The gap between a 0 mm-kerf estimate and a 3.2 mm-kerf reality is exactly why a cut list calculator that ignores kerf always looks better on screen than it performs on the saw. Enter your measured kerf, not a guess, before you buy material.
Kerf mistakes that waste material
- Using a generic default (often 3 mm) without checking it against your actual blade or bit
- Forgetting to update kerf after swapping to a thin-kerf blade or a different router bit diameter
- Applying table saw kerf to a CNC job, or vice versa, on mixed workflows
- Ignoring kerf on linear cuts (lumber, trim, pipe) because it 'only matters for sheets' - stick length is lost the same way
- Re-using an old kerf value after tooth wear or a re-sharpening changes the cut width
How Cutlistor uses your kerf value
Both Cutlistor optimizers — sheet and linear — subtract your entered kerf from every cut line before nesting, not just from the outer edges of the stock. That means yield, sheet count, and stick count reflect what you will actually get on the saw or router, not a best-case estimate.

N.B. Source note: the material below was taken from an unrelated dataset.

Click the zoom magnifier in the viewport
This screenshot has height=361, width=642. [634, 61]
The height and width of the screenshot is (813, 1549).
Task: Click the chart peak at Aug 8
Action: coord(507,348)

Set kerf once per job, or per material if you switch blades between panel types. Change it any time — the layout refreshes immediately, so you can compare a thin-kerf and full-kerf blade on the same cut list before deciding which to run.
Conclusion
Kerf is a small number with a compounding effect. Measure it instead of guessing, match it to the tool and blade or bit you are actually running, and keep it current when tooling changes. A cut list optimizer that takes kerf seriously will save you from ordering material you do not need — or worse, running short mid-job.